De lerares Engels kan niet verklaren waarom na 9 jaar onderricht het resultaat zo pover is, al moet gezegd worden dat Engels voor de Fransen een moeilijke taal is. Het schijnt te maken te hebben met de algemene tendens van lagere eisen en het accent op ‘communicatie’ ten koste van een grondige grammaticale onderbouw. Tweetalige leerlingen zijn niet noodzakelijkerwijs de besten van de klas (zie ook blog 26), want het Franse systeem stelt hoge eisen aan de schrijfvaardigheid en de zorgvuldigheid in de manier waarop de leerlingen zich moeten uitdrukken

Dit jaar staan de ‘classes préparatoires’ van de Republiek in het teken van de Schoonheid (Beauté). De filosofische lessen en de aanbevolen litteratuur zijn daarop ingesteld. De leerlingen moesten een verhandeling schrijven ‘Dire la Beauté’ (Zeggen wat de Schoonheid is). Het lijkt zo eenvoudig, maar er schuilt een door de tijd gelouterde doctrine achter, een verwerking van abstracte intelligentie, taalbeheersing en uitdrukkingsvaardigheid: Iets moois aanwijzen (het kan een huis, een paard, een eiland enz. zijn), inhoud geven aan waarom het mooi is (thèse), een critiek (anti-thèse) en een conclusie. En dat alles met een methodologie die het afdwalen binnen de perken houdt. ‘Le savoir suppose le sens des nuances, le non-savoir se vautre dans les certitudes’ zegt men hier (de kennis vooronderstelt een gevoel voor nuancen, de onwetendheid wentelt zich in zekerheden). Het is mooi uitgedrukt, het raakt de kern van HNL, of liever gezegd het legt de vinger op het inherente gevaar dat bij gebrek aan kennis (in algemene zin) men zich ten onrechte gaat vastklampen aan veronderstelde zekerheden en daardoor de weerstand en de tegenspraak uit de weg gaat zoals men dat in Nederland ziet gebeuren.
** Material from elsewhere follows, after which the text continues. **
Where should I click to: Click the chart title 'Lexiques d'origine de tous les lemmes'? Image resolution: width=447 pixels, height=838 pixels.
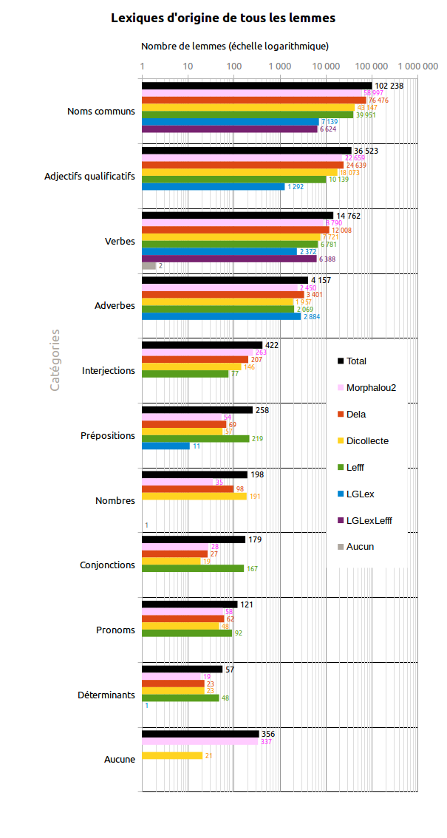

De regressie die men zo duidelijk aanvoelt bij het lezen van zoveel artikelen krijgt de allure van een nieuwe dialectische zekerheid, die men ‘een gepasseerd station’ noemt. Frans en Duits herstellen? Kom nou, een gepasseerd station! Internationaal hoofdkantoor denken? Idem dito in de ogen van de goeroes Teulings en Bovenberg van Exit Rhineland! enz. Wat zijn het voor intellectuelen die van de universiteiten komen, die geen ‘helicopter view’ meer hebben, die de verworvenheden uit het verleden niet meer constructief kunnen beoordelen, die op de vernieuwingstrein stappen, niet willen weten waar de noodrem is en maar voortdenderenn en ‘gepasseerde stations‘ als fataliteit accepteren? De krampachtige agitprop, wetenschappelijke instellingen onwaardig, die men in Nederlandse teksten regelmatig tegenkomt, is daar ook een uiting van. Er zou bij BON iemand moeten op staan die de verhullende werking daarvan, en vooral de Engelse versie, weet door te prikken. Hij zou zich daarbij kunnen laten inspireren door de analyse van de drogredenen door BON. ‘Goede wijn behoeft geen krans’ is gelukkig vooralsnog het devies in Frankrijk.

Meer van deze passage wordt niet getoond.